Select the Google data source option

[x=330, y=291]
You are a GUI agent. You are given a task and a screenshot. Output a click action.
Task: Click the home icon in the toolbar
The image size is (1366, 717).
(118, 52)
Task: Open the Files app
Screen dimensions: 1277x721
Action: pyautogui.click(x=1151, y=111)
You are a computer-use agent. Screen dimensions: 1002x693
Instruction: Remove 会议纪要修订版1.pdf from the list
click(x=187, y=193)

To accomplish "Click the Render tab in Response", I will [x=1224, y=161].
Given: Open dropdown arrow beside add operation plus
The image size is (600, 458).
◆ ◆ ◆ ◆ ◆
Exercise requirements
Copy exactly the lines from the one with "The image size is (1366, 717)." through the last line of the material, keeping both ends.

Solution for this problem
The image size is (1366, 717).
(118, 52)
Task: Open the Files app
Screen dimensions: 1277x721
Action: pyautogui.click(x=1151, y=111)
You are a computer-use agent. Screen dimensions: 1002x693
Instruction: Remove 会议纪要修订版1.pdf from the list
click(x=187, y=193)

To accomplish "Click the Render tab in Response", I will [x=1224, y=161].
Given: Open dropdown arrow beside add operation plus
The image size is (600, 458).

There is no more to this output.